The clue to the source of the “in addition” infestation came in mid-June. My niece had asked me to edit an essay she had written for her Grade 11 English class. I’d edited her work before and had been impressed by her ability to find the heart of an issue and to argue honestly and coherently. That’s why I was surprised to see her paper riddled with the same tics used by my students: “moreover,” “furthermore” and “in addition” were liberally sprinkled throughout. I deleted the offending words and called her. “What are those useless adverbs doing in your paper?” I asked. “Transition words,” she explained. “We have to include eight in every essay.” I laughed. She was serious.
I asked my niece if she would mind if I raised my concerns about the “transition word” requirement with her principal. She responded with “the Look.” I knew that look. My own sons used it when I occasionally floated the idea of speaking with the principal about what they were being taught. The look meant: Do Not Call. The teacher likes her, my niece explained, and she has a 98-per-cent average. If the teacher wants eight transition words, she gets eight transition words.
Although I understood my niece’s position, I struggled with the ethical dilemma of ignoring writing instruction that was antithetical to university preparation. And stupid. Counting words only makes marking easy: include the words, get the grade. Ontario, as it turns out, isn’t the only province where adverbs threaten to rule.
For teachers across the country, transition words are the quick fix to skills-based curriculum requirements. In Alberta, transition words, listed among the “organizational components of texts,” are supposed to strengthen “effectiveness as units of thought or experience.” In Ontario, teachers ostensibly encouraging “craft and fluency” ask students to “make a list of transitional words, and keep it handy for future reference.” And in Nova Scotia, fill-in-the-blanks skills tests ask students to choose the “correct” transition word for the supplied example.
In the end, so as not to embarrass my niece, I resolved my ethical dilemma by addressing the transition word epidemic at the opening session of a conference run by the University of Cardiff in Wales (safely distant from her school). The conference marked the 50th anniversary of Poetry in the Making by Ted Hughes, a little book based on a series of BBC “Listening and Writing” radio talks he made for schools decades before he became poet laureate in 1984. The English professors in the audience laughed at the excerpts from the curriculum guidelines, sighed and rolled their eyes in disbelief. To underscore the contrast with curriculum guidelines on transition words, I read the warning Hughes gave to teachers about the “falsities in writing and the consequent dry-rot” that arise out of misguided instruction. Teachers of English, he suggested, should ask only “how to try to say what you really mean,” because that is “part of the search for self-knowledge and perhaps, in one form or another, grace.”

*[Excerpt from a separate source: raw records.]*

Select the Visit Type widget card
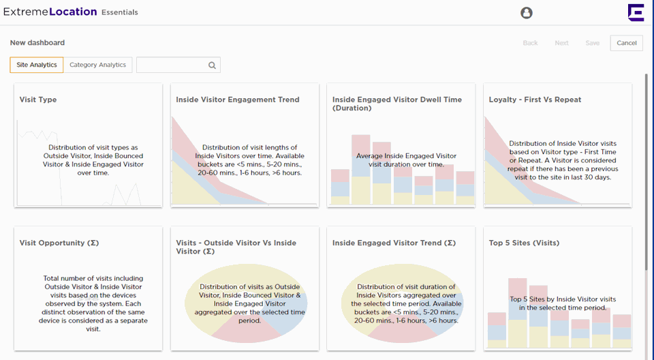Screen dimensions: 654x360 (x=89, y=145)
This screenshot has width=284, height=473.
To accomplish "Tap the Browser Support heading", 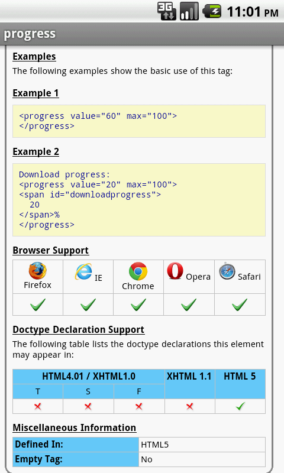I will pyautogui.click(x=51, y=250).
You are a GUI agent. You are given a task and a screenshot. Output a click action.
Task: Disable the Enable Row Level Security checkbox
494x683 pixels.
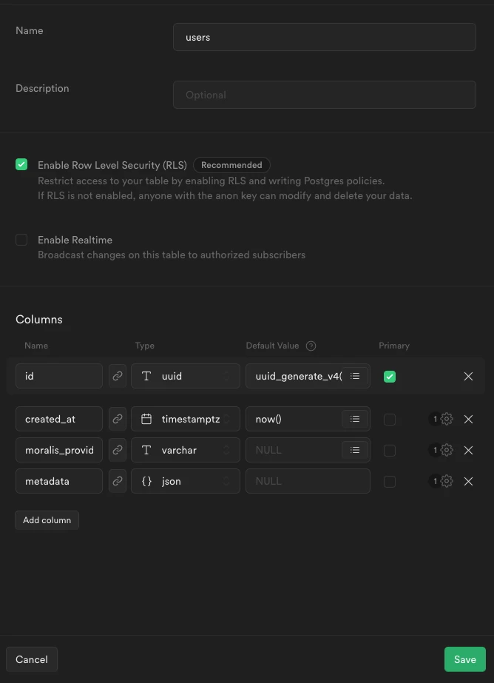click(x=21, y=164)

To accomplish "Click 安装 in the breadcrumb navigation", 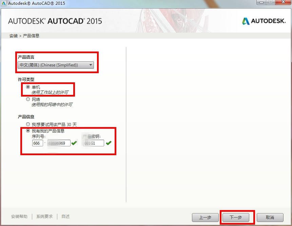I will point(13,35).
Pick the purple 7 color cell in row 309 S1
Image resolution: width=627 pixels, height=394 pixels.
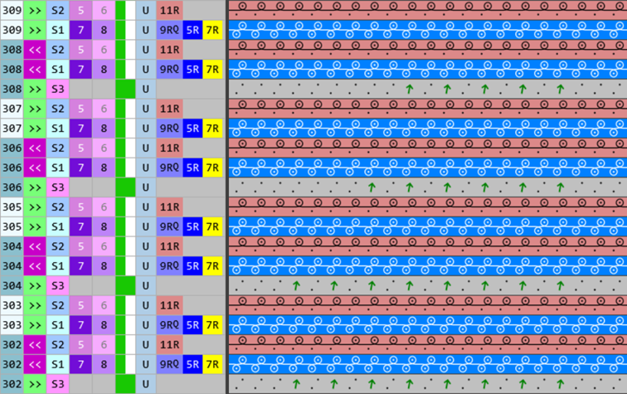click(x=80, y=30)
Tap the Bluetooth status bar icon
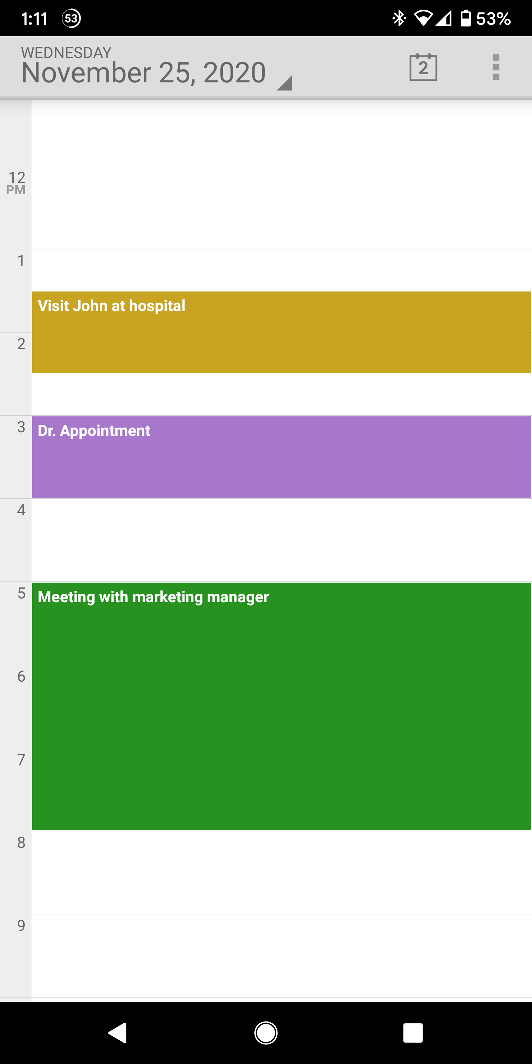Image resolution: width=532 pixels, height=1064 pixels. [399, 18]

His sound advice applies across the curriculum as it is based on the assumption that students are invested in finding their way to the “out-of-school” world. Given the opportunity, they will work through transitions – in discussions of prose or politics – and move toward self-knowledge and perhaps grace. It may be that politicians and pundits should heed the same instruction. I’m considering sending a copy of Poetry in the Making, anonymously, to my niece’s teacher. And maybe a copy of Strunk and White’s Elements of Style. Doug Ford and Caroline Mulroney could probably use copies, too.